A square is inscribed in a right triangle. Find the area of the square.
legs are length 1 and 3.
To determine the area of a square inscribed in a right triangle with legs of length 1 and 3, we can use a geometric approach.
Let's denote the right triangle \(ABC\) where \(A = (0, 0)\), \(B = (1, 0)\), and \(C = (0, 3)\). The right angle is at \(A\), the x-axis extends along \(AB\), and the y-axis along \(AC\).
Let the side length of the inscribed square be \(s\). When a square is inscribed in the triangle, the square's lower left corner will coincide with point \(A\) (the right angle), and the top right corner will lie somewhere along the hypotenuse \(BC\).
We need to find the relationship between \(s\) and the coordinates of the square touching the hypotenuse. The coordinates where the square touches the hypotenuse will be at the point \((s, s)\) since the square's sides are parallel to the axes.

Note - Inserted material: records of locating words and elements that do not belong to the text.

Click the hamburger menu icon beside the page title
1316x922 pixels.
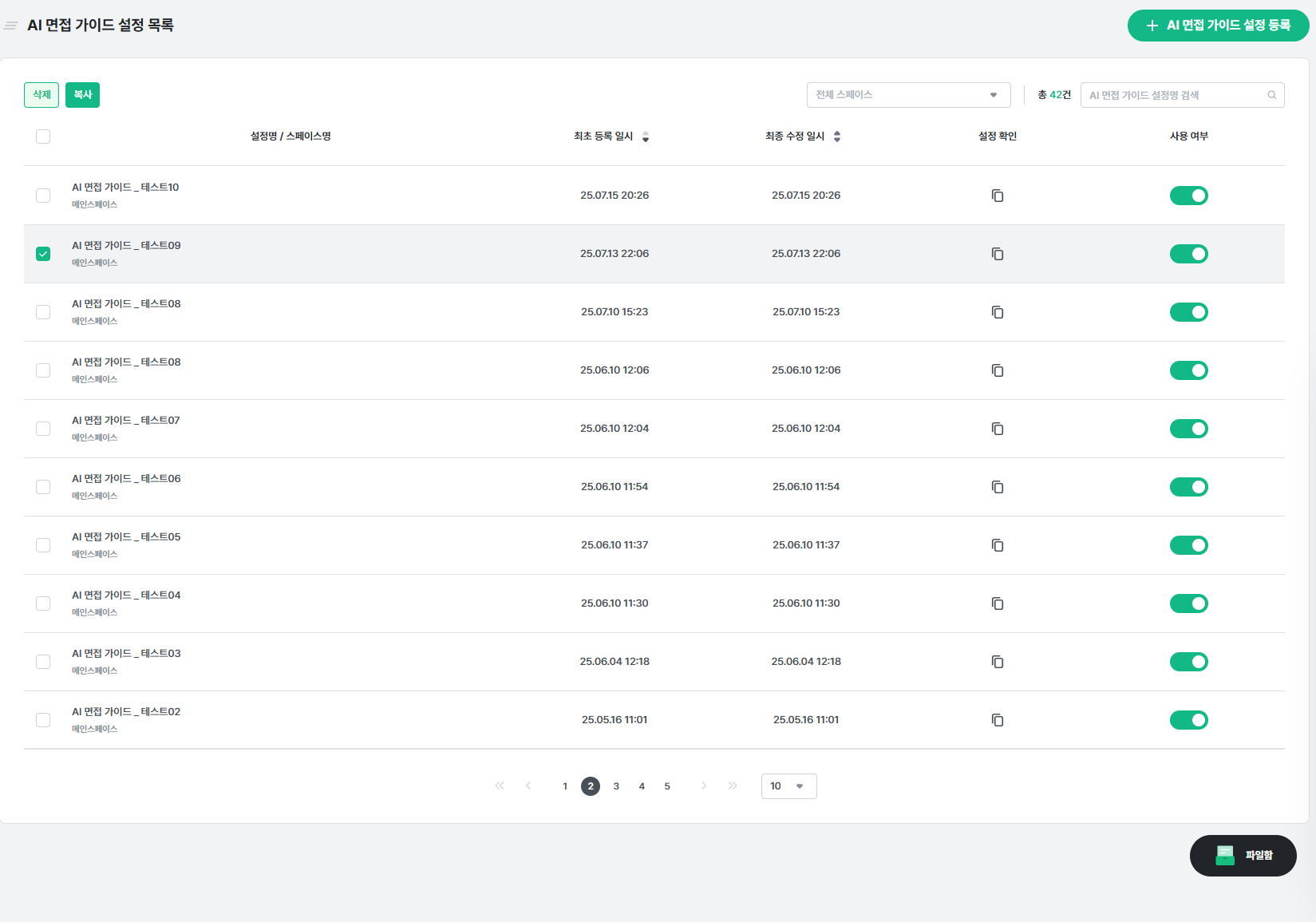pos(11,26)
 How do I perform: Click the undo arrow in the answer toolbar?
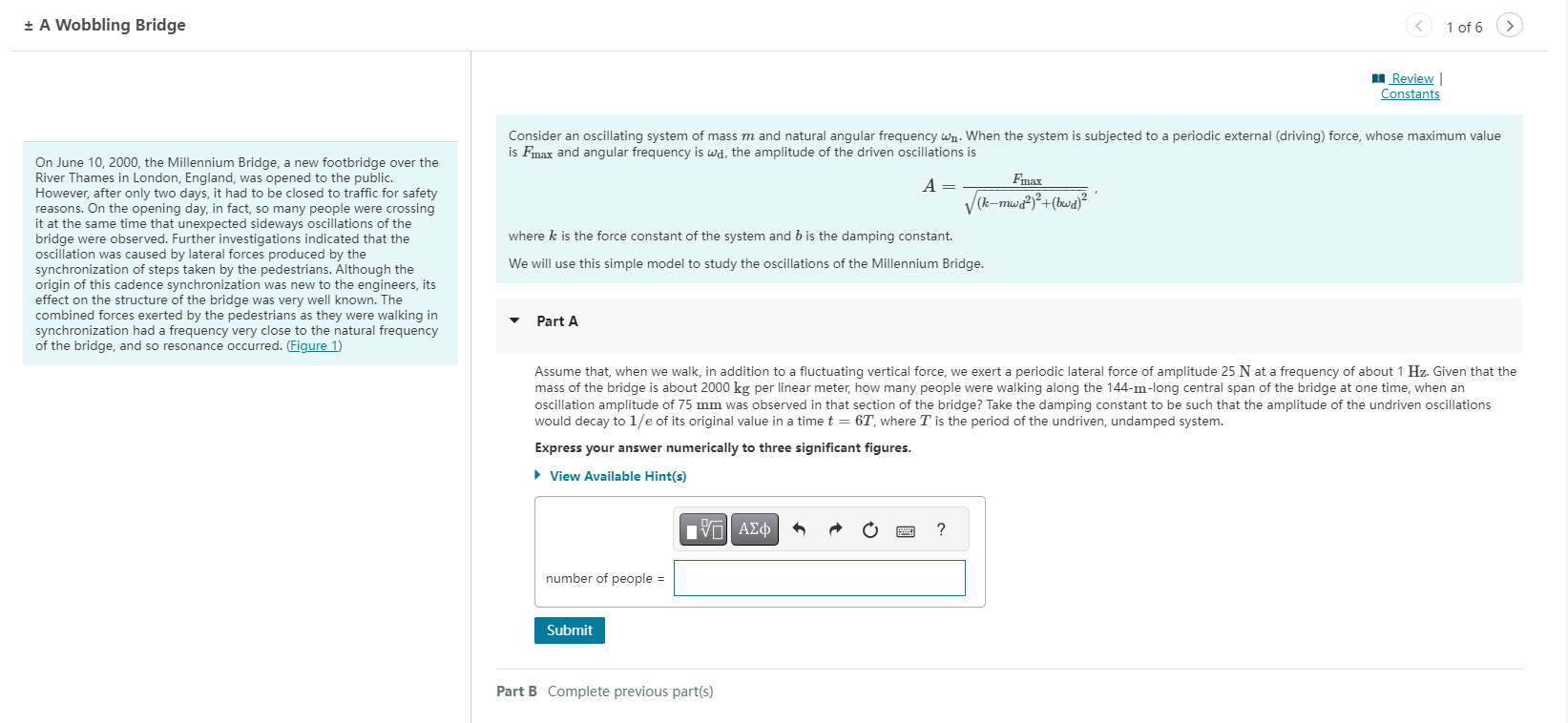(800, 528)
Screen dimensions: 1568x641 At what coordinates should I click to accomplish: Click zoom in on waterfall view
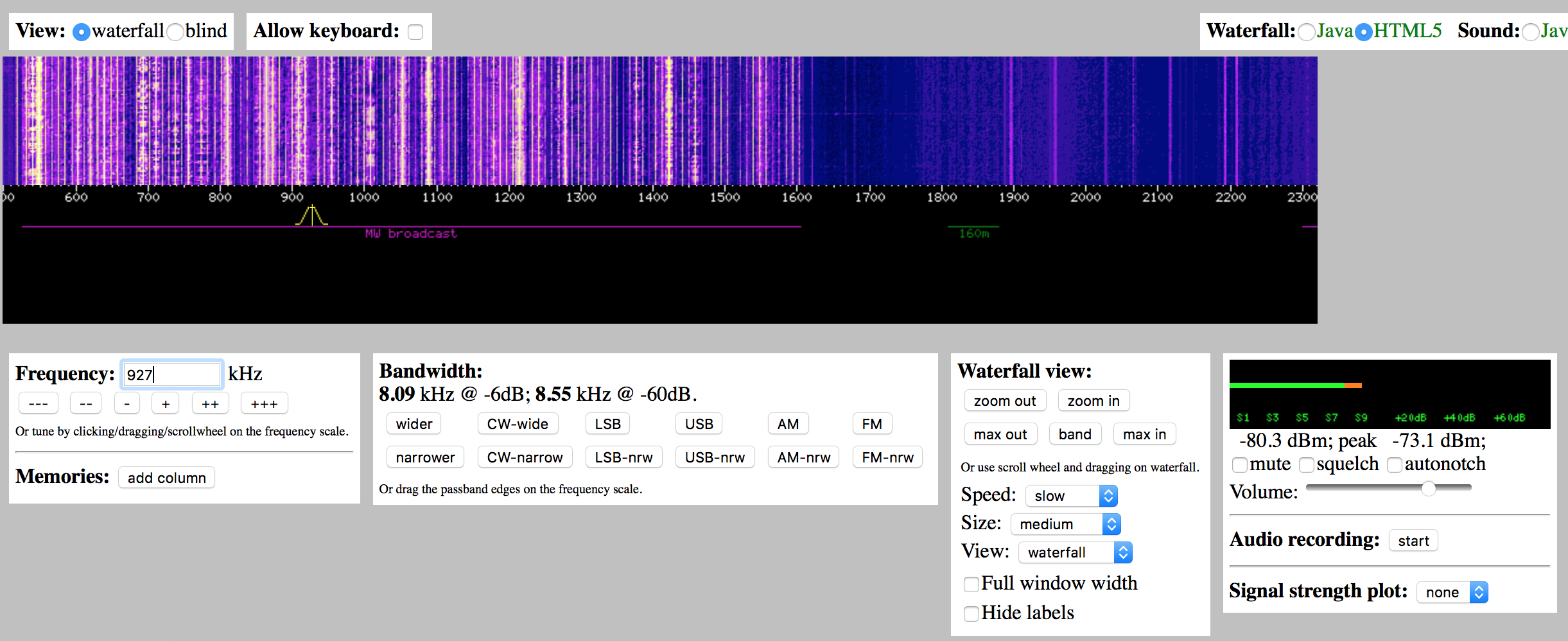pyautogui.click(x=1093, y=401)
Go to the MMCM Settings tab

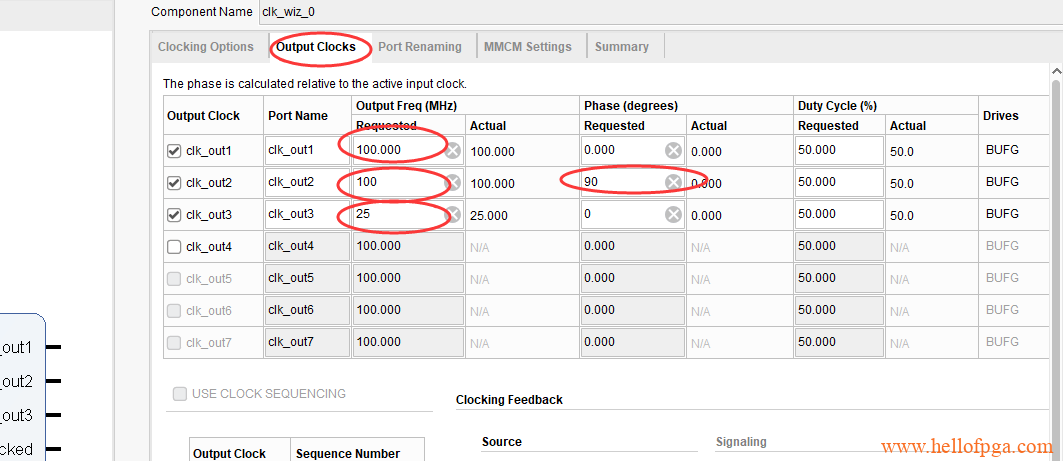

Now, we need to find the equation of line \(BC\). The slope \(m\) of line segment \(BC\) can be calculated as follows:
\[
m = \frac{y_2 - y_1}{x_2 - x_1} = \frac{3 - 0}{0 - 1} = -3.
\]
The equation of line \(BC\), which has a y-intercept at point \(C\) \((0, 3)\), can be expressed as:
\[
y - 3 = -3(x - 0) \quad \Rightarrow \quad y = -3x + 3.
\]
Now, we want the point \((s, s)\) on the line \(BC\). Therefore, substituting \(x = s\) into the line equation gives:
\[
s = -3s + 3.
\]
Solving this equation for \(s\):
\[
s + 3s = 3 \quad \Rightarrow \quad 4s = 3 \quad \Rightarrow \quad s = \frac{3}{4}.
\]
The area \(A\) of the square is given by \(s^2\):
\[
A = s^2 = \left( \frac{3}{4} \right)^2 = \frac{9}{16}.
\]
Thus, the area of the square inscribed in the right triangle is
\[
\boxed{\frac{9}{16}}.
\]